Personal information
- Full name: Francis Symes-Thompson
- Born: 2 February 1875 Marylebone, London, England
- Died: 3 March 1948 (aged 73) Teignmouth, Devon, England
- Batting: Right-handed
- Role: Wicket-keeper
- Relations: Henry Symes-Thompson (brother) Arthur Page (brother-in-law)

Domestic team information
- 1898: Oxford University
- 1905–1907: Buckinghamshire

Career statistics
| Competition | First-class |
| Matches | 1 |
| Runs scored | 7 |
| Batting average | – |
| 100s/50s | –/– |
| Top score | 7* |
| Catches/stumpings | –/– |
- Source: Cricinfo, 29 March 2020

= Francis Symes-Thompson =

English cricketer and clergyman

Francis Symes-Thompson (2 February 1875 – 3 March 1948) was an English first-class cricketer and clergyman.

The son of Edward Symes-Thompson, he was born at Marylebone in February 1875. He was educated at Harrow School, before going up to Christ Church, Oxford. While studying at Oxford, he made a single appearance in first-class cricket for Oxford University against the Marylebone Cricket Club at Lord's in 1898. Playing as the Oxford wicket-keeper, he batted once in the match scoring 7 unbeaten runs in the Oxford first-innings.

After graduating from Oxford, he took holy orders in the Church of England. Symes-Thompson's first ecclesiastical post was as curate of High Wycombe in 1899, before holding curacies at Sonning and Ellesborough. He played minor counties cricket for Buckinghamshire in 1905, making four appearances in the Minor Counties Championship.

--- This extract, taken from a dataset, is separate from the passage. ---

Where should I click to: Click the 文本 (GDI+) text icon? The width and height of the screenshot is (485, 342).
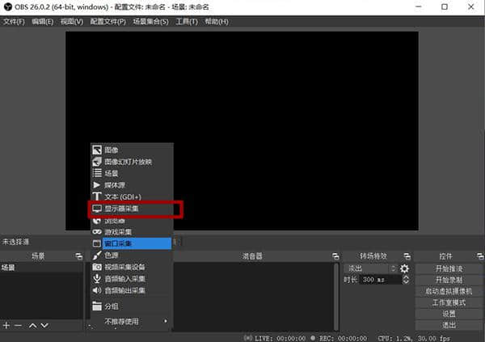[x=96, y=196]
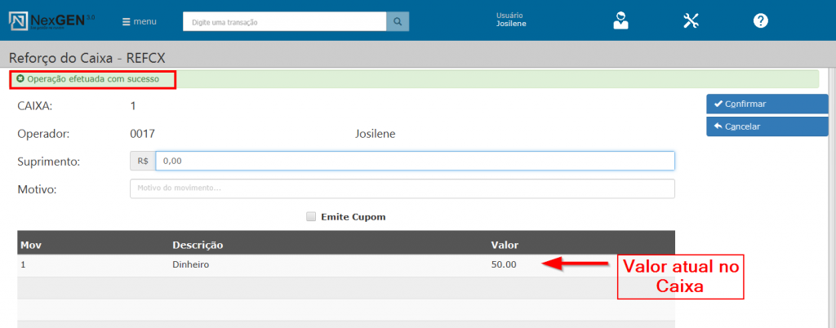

He travelled to South Africa in 1906, where he priest-in-charge of Colesberg at Cape Colony. He returned to England in 1907, where he became the vicar of Claydon, Oxfordshire. He played for Buckinghamshire in the 1907 Minor Counties Championship, making five appearances. From 1911, he was the vicar of Stanton Harcourt in Oxfordshire from 1911–21, before serving as chaplain to the British Embassy at Madrid from 1921–27. Returning to England, he was the reverend of Busbridge in Surrey from 1927–38. In 1938 he was appointed as chaplain at Huggens College at Northfleet in Kent, a post he held until 1944. From 1944, he was the curate of Dawlish, Devon. Symes-Thompson died in Devon at Teignmouth in March 1948. His brother, Henry, also played first-class cricket.